A Celebration of Culture
The actual fireworks display is the pinnacle of each evening but the overall Honda Celebration of Light features live performances as well as food vendors. The Mexican and Filipino consulates have organized a lineup of exciting performances for each of their fireworks dates. The live performances take place from 2-8pm in Morton Park.

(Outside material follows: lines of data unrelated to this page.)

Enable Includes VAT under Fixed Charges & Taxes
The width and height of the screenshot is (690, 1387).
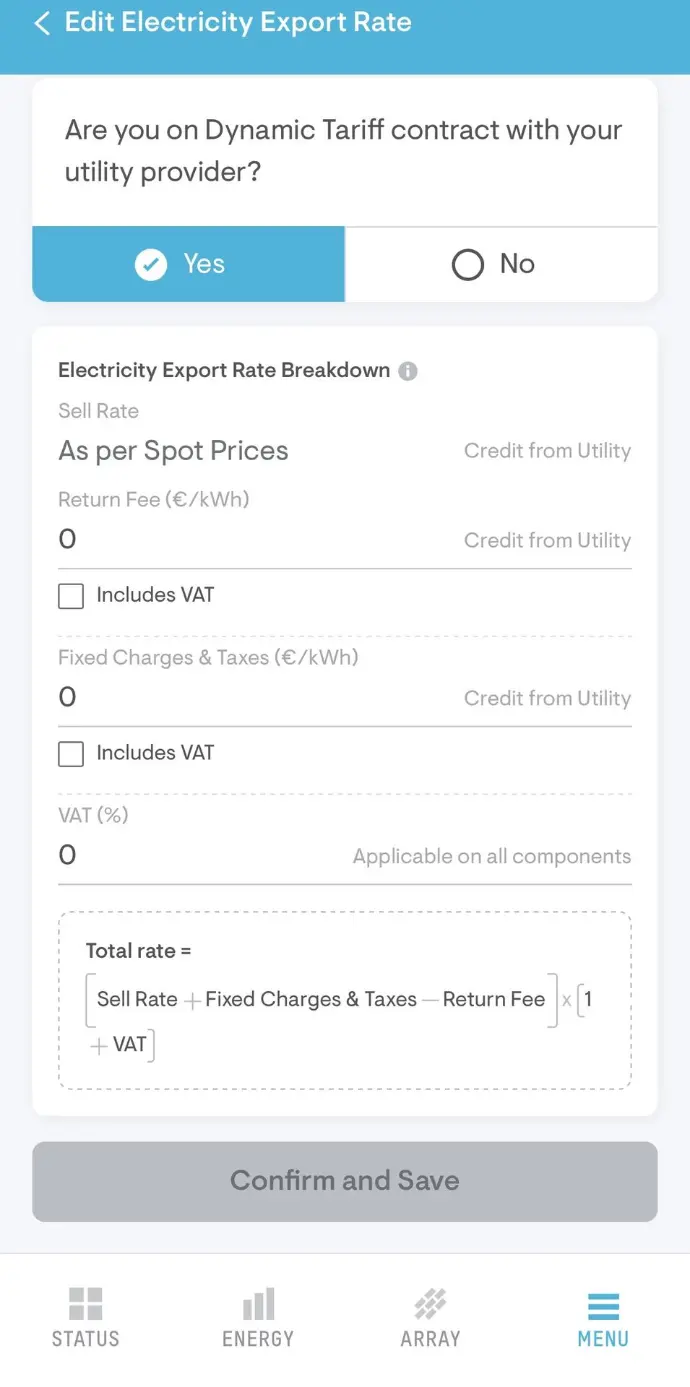(x=71, y=755)
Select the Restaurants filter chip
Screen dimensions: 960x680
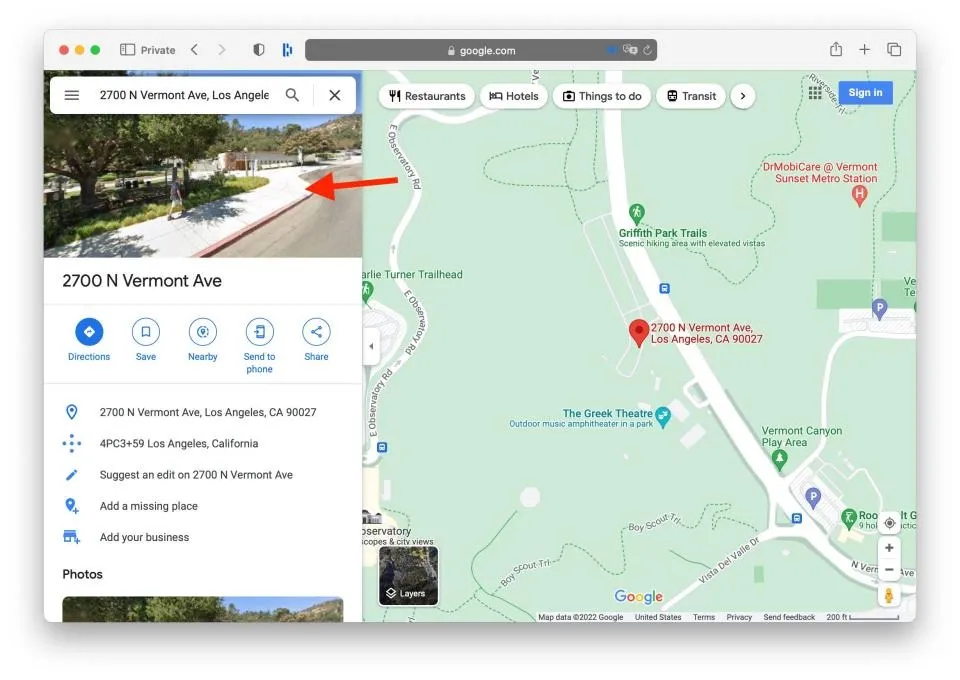point(427,96)
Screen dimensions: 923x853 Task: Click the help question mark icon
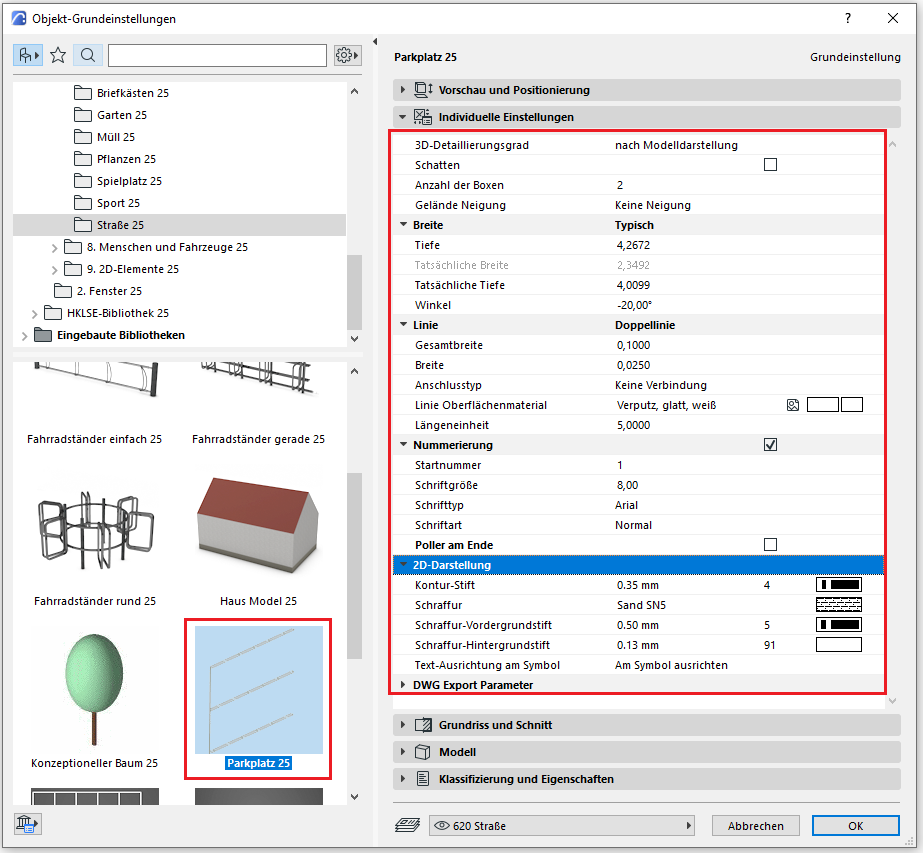(x=847, y=18)
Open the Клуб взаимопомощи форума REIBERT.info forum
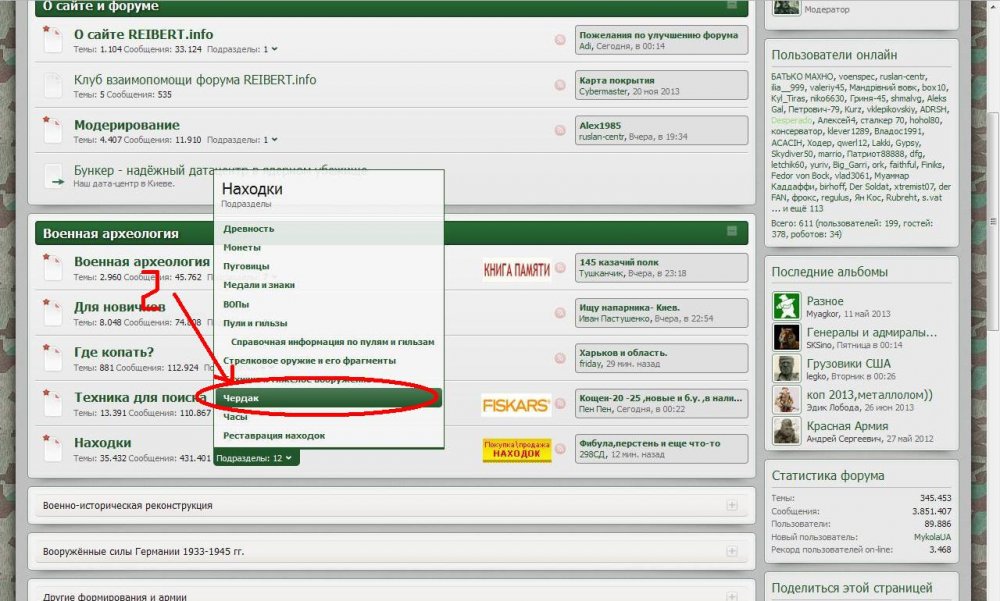 coord(195,80)
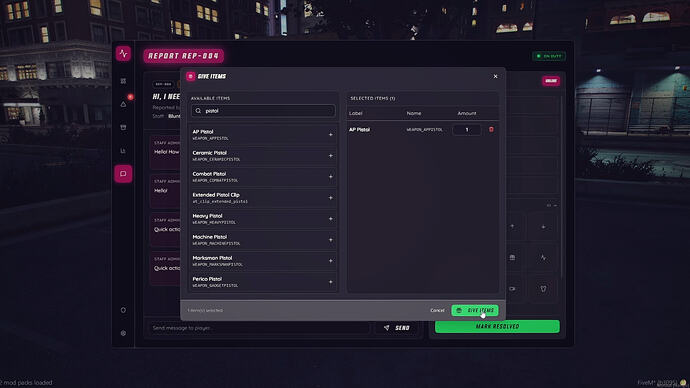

To feed the large number of people visiting the English Bay area for the Honda Celebration of Light, eighteen different food vendors will be setting up service along Beach Avenue. Some other additional food vendors will be in Vanier Park and Morton Park as well but the Beach Avenue gathering will have the biggest range of tasty treats. Delicacies from Japan, Peru, and Malaysia will be available, as well as tacos, grilled cheese sandwiches, hotdogs, and poke.
Where to Watch
Tickets can also be obtained for the special viewing platforms like Inukshuk Point, the Scotiabank Lounge, or the Concord Pacific Grandstand. The competition judges watch from the grandstand, so if you want their exact view, that’s the spot to be. Tickets to these viewing platforms include access to licensed bars, or complimentary canapés, with the most comprehensive package including beachside a dinner as well as drinks at Inukshuk Point.
Whether watching from the waterside or from a balcony, rooftop, or window, the Honda Celebration of Light will spark wonder. The last night of this year’s fireworks is July 29th.